# M Coupe: Kumho Ecsta disintegrated on highway - bought Yokohama ES100 's to replace



## TR6 (Aug 23, 2004)

My wife was driving the M Coupe home on the freeway Friday night and she called me and told me she had a flat on the right front while doing about 65 mph. It had Kumho Ecsta tires front and rear. Front had about 10K miles on them and rear had about 3K miles. I quickly drove to her location and was shocked to find that the entire road-contact surface of the tire all the way around had separated from both the inner and outer sidewalls. In other words, the complete ring of tread surface was flopping loose ALL the way around the wheel. Like a cigar band. The car was sitting on just the two sidewalls which were still firmly beaded to the wheel. Most bizarre thing I've ever seen. Luckily, no damage to the car or even the wheel! I can't think of what caused this and she swears she didn't run over anything. Its like someone went 360 degrees around the tire on both the inner and outer side with a can opener. 

So I have replaced all 4 tires with Yokohama ES100 's from Discount Tire. They actually gave me a $70 trade in on the two rear tires since they were almost new. I don't know what went wrong with the Kumho's, but I didn't trust them after this episode. Has anyone else experienced any similar problems?


----------



## mtbscott (Jul 16, 2003)

I bought my Kumho Ecsta MX's after numerous recommendations at a local Porsche club Auto X. Three other E46 M3's had them, the Mustang Cobra next to me in line had them, many Miata's, etc. I've had mine now for about 8K miles with no problems.


----------

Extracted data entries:
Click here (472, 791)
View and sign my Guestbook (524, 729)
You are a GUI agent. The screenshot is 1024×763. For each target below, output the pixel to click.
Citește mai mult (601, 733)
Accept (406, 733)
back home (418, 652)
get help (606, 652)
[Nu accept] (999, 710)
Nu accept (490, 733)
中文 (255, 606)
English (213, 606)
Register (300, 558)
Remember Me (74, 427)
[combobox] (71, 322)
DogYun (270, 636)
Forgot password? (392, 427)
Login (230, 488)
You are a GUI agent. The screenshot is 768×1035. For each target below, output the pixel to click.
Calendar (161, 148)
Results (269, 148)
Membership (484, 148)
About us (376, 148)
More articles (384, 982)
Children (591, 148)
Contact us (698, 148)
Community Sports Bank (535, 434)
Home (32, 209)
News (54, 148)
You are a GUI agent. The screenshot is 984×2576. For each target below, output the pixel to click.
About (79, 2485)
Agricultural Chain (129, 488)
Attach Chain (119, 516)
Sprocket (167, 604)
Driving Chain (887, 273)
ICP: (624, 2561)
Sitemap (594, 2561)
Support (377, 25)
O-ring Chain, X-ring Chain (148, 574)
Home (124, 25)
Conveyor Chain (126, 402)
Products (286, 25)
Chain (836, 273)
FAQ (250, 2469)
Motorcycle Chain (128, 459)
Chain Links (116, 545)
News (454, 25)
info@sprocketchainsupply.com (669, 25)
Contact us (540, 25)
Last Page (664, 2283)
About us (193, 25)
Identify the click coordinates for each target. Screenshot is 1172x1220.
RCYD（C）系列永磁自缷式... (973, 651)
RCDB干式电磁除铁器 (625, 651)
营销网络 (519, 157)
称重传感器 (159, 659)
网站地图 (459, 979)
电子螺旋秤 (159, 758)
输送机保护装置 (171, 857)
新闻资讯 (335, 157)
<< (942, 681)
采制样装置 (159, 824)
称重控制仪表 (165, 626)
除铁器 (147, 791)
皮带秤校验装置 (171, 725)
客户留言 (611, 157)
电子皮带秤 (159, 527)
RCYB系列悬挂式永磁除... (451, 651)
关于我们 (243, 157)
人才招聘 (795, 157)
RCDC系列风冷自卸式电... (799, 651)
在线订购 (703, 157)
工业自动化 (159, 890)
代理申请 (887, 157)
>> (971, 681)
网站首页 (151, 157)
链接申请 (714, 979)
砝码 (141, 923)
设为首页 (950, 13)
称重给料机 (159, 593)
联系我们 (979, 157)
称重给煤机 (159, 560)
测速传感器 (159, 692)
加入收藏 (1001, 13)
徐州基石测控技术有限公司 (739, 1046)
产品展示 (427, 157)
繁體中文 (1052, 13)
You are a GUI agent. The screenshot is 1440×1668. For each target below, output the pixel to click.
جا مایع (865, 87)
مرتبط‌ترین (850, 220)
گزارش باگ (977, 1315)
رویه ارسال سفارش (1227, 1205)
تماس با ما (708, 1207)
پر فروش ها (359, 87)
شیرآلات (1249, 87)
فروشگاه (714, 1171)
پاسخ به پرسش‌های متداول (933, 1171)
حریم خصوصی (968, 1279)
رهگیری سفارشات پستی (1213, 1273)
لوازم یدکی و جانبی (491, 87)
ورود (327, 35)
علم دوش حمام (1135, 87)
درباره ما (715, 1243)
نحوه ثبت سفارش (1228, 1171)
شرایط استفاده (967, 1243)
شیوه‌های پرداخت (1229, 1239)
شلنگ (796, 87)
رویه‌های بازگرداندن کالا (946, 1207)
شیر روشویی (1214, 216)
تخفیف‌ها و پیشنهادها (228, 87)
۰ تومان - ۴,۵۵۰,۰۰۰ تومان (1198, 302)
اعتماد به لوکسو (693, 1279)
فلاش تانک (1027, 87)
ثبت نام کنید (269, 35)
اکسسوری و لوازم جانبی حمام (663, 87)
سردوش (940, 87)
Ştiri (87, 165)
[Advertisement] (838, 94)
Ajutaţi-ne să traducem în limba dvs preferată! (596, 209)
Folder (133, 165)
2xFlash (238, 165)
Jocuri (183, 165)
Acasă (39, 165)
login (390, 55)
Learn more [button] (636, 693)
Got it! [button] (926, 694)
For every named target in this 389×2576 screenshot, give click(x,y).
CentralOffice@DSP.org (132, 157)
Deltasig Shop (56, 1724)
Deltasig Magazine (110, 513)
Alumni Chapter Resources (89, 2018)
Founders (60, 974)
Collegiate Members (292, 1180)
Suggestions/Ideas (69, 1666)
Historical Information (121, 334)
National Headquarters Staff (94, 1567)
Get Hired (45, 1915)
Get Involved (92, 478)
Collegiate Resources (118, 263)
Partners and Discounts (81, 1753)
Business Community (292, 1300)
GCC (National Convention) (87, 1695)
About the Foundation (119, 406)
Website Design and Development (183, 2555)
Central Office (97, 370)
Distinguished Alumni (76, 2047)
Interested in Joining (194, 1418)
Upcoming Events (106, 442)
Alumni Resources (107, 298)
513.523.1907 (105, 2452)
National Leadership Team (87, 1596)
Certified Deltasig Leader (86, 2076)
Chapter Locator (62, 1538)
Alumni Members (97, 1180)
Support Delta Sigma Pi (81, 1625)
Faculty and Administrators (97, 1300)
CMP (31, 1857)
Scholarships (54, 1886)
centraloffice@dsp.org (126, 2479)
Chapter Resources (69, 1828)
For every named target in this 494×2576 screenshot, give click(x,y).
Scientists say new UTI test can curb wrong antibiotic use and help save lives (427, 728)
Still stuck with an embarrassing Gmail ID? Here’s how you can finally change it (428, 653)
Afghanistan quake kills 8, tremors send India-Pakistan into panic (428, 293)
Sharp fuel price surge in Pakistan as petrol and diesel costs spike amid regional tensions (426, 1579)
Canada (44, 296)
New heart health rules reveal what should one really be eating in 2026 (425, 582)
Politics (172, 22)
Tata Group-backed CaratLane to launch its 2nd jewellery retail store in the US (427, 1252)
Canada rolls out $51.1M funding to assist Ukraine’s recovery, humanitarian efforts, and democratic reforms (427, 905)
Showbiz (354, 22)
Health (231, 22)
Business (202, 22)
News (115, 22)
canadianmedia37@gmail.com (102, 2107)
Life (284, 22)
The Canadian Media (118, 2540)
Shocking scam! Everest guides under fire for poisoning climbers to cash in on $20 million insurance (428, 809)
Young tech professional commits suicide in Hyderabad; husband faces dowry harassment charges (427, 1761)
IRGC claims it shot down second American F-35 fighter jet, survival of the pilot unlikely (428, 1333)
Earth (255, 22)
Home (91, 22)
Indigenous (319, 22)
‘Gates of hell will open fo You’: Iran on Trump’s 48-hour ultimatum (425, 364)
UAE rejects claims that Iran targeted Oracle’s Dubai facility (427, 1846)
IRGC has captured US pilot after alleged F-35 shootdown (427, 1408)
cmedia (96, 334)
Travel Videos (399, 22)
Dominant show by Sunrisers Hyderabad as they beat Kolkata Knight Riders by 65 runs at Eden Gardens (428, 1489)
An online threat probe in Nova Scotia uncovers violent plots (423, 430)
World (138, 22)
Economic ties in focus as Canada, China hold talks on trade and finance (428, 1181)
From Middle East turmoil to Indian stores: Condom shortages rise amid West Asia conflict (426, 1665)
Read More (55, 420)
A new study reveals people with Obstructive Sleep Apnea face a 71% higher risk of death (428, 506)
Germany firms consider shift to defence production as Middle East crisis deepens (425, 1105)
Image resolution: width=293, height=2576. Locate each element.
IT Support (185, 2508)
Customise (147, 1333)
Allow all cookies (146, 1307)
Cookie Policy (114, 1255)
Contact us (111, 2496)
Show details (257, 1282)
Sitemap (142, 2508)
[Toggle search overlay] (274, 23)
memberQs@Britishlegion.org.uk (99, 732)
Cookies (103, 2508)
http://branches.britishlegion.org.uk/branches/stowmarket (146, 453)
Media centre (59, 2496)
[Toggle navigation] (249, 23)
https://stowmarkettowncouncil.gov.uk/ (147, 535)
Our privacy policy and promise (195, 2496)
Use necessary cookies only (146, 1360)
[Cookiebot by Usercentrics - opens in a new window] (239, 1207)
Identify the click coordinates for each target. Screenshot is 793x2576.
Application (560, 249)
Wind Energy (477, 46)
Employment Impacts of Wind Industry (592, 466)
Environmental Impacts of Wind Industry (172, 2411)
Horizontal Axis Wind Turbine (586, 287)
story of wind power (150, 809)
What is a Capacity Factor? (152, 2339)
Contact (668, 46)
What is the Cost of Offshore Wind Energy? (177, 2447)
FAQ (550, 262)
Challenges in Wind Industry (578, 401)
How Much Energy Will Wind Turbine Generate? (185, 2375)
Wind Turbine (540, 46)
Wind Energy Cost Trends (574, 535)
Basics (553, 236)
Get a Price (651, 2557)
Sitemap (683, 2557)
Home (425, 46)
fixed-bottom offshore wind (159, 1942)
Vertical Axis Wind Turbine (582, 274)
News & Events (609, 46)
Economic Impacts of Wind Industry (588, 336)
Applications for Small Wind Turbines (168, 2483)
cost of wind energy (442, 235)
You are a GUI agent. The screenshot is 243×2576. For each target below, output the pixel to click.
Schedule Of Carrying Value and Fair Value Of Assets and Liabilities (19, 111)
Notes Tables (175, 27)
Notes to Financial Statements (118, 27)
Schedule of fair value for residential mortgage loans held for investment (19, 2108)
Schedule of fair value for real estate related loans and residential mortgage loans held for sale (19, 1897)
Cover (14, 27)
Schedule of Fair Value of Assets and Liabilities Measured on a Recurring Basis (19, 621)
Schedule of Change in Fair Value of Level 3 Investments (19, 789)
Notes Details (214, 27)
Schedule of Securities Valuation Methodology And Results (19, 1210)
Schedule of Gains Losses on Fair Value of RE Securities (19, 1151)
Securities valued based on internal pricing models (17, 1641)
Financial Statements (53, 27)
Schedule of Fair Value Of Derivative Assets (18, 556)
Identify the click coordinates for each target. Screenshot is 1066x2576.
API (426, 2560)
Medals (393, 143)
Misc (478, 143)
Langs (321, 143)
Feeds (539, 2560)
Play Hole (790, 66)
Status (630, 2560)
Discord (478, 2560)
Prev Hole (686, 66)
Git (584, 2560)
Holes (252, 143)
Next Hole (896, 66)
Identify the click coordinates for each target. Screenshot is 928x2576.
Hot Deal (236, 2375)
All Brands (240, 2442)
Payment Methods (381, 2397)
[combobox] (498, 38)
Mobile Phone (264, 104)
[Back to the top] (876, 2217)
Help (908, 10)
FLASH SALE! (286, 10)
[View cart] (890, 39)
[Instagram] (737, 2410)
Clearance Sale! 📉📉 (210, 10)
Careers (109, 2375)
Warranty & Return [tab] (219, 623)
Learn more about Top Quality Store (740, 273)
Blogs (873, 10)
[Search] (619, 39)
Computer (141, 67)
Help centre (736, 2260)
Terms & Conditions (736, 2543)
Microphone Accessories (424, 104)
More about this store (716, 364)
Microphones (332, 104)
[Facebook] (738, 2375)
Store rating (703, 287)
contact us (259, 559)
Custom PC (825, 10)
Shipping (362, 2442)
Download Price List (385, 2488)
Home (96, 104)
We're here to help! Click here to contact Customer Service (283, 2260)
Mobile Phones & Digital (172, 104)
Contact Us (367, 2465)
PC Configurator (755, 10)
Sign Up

WHAT TO WORK ON:
In the forum thread about the Kumho tire failure, how much trade-in credit did Discount Tire give for the two rear tires?

THE RESULT:
$70